En proposant à l’Assemblée des représentants du peuple (ARP) un projet de loi pour la constitution d’une commission d’audit de l’endettement public, le groupe parlementaire du Front populaire(FP) relance le débat sur la dette tunisienne et surtout sur la dette odieuse. Il faut reconnaître que cette commission est vivement recommandée d’autant plus que le service de la dette est le premier poste du budget en Tunisie et constitue, par conséquent, un frein au développement.
Zoom sur la portée de cette initiative.
L’objectif déclaré du Front populaire ne vise pas seulement à appliquer les mécanismes de contrôle de la dette à tous les niveaux (parlementaire, gouvernemental…) mais surtout à dissuader tout retour aux «dettes odieuses», et à responsabiliser les mauvais gestionnaires de la dette publique devant le peuple.
Selon le député du FP, Fethi Chamekh, farouche opposant à l’endettement, la mission impartie à la future commission parlementaire sera d’examiner les accords de crédit et d’élaborer des rapports à cette fin.
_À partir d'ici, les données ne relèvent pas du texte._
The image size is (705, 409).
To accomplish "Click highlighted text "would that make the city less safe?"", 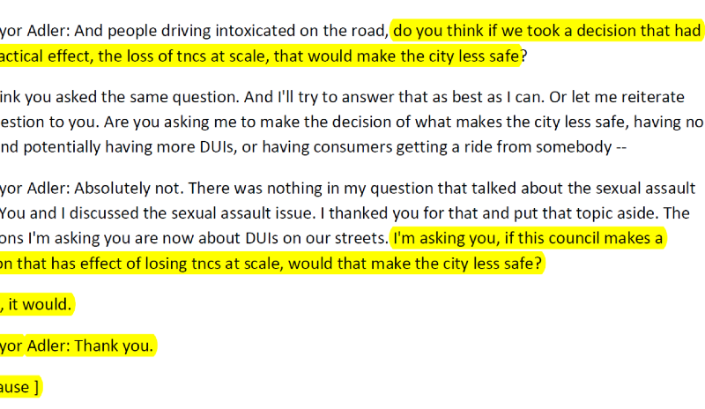I will pos(415,264).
Ces rapports seront soumis chaque trimestre à l’ARP tandis que leurs conclusions et résultats seront publiés et soumis à l’appréciation de l’opinion publique.
Opportunité de l’initiative
Il faut dire que cette initiative tombe à point nommé lorsqu’on sait que l’endettement public ne cesse de s’accroître à un rythme effréné et d’atteindre des seuils inquiétants (52% du PIB d’après les projections de 2016 contre 38% du PIB en 2010). La situation est d’autant plus grave que le pays n’est pas en mesure de produire assez pour infléchir cette tendance haussière.
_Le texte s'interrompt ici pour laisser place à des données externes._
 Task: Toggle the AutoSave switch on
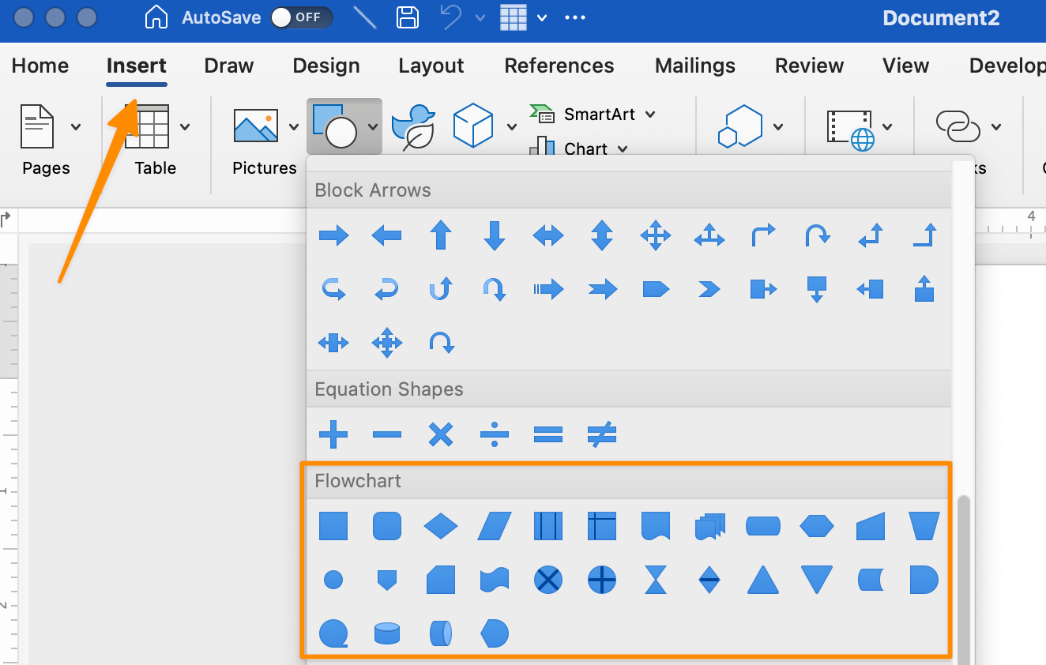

Pis, à moyen terme ce trend haussier de la dette risque de compromettre l’indépendance de décision du pays et l’avenir des générations futures, si le holà n’est pas lancé pour arrêter cette hémorragie déstabilisatrice.
Il s’agit aussi de demander des comptes à ceux qui ont recouru, du temps de la Troïka et avec l’actuel gouvernement, à cette solution de facilité, en l’occurrence l’endettement, pour masquer leur incompétence.
Responsabilité de la Troïka
Ces responsables qui n’ont pas exploité à bon escient l’argument du soulèvement du 14 janvier 2011 pour demander, à temps, comme cela est toléré internationalement lors de toute période de transition, la suspension, pendant deux à trois ans, du remboursement de la dette, une période nécessaire pour disposer du temps matériel requis pour pacifier et stabiliser le pays.
Ces mêmes responsables n’ont pas voulu auditer la dette publique tunisienne et en extraire la dette odieuse. Une dette que son théoricien, Alexander Sack, définit comme étant les prêts contractés par le pouvoir despotique non pas selon les besoins et les intérêts de l’Etat, mais pour fortifier son régime despotique, pour réprimer la population qui le combat. Conséquence: cette dette est odieuse et n’est pas obligatoire pour la nation. C’est une dette de régime qui doit tomber avec sa chute.
Rappelons également que, selon le droit international, à la chute de dictatures, les créanciers, pour peu qu’ils disposent d’audits crédibles déterminant l’utilisation abusive de cette dette, ne peuvent exiger des remboursements que du despote déchu. Cette doctrine s’est appliquée à plusieurs reprises de l’Histoire des deux derniers siècles. C’est le cas de l’Islande et de l’Equateur, entre autres, qui avaient connu une situation similaire à celle de la Tunisie et qui avaient refusé de payer ce type de dette et obtenu gain de cause auprès de leurs créanciers.
Plus grave encore, les responsables de la Troïka n’ont pas daigné soutenir l’action menée par la société civile, particulièrement l’Association tunisienne pour la transparence financière,auprès du Parlement européen lequel avait plaidé pour un moratoire sur la dette tunisienne.
Nous avons encore à l’esprit les efforts déployés, à cette fin, par l’ancienne magistrate anti-corruption et Écologie Les Verts (EELV), la Franco-norvégienne, Eva Joly.
La loi sur l’audit de la dette, toujours lettre morte
Bien au contraire, ces responsables ont continué à s’endetter à un rythme accéléré non pas pour financer des investissements mais pour financer des dépenses de consommation. Et c’est là leur principale erreur. Jean Ziegler, écrivain suisse, professeur à l’Université de Genève et rapporteur du Comité consultatif du Conseil des droits de l’Homme des Nations unies, dit à ce propos: «ce n’est pas au moment où on est écrasé par la dette qu’il faudrait contracter une nouvelle».
Pour se donner bonne conscience, la Troïka avait promulgué, en 2013, sous la pression de l’opposition et de la société civile, une loi sur l’audit de la dette publique. Toutefois, cette loi est restée lettre morte et n’a jamais été mise en application ni du temps de la Troïka ni du temps de l’actuel gouvernement.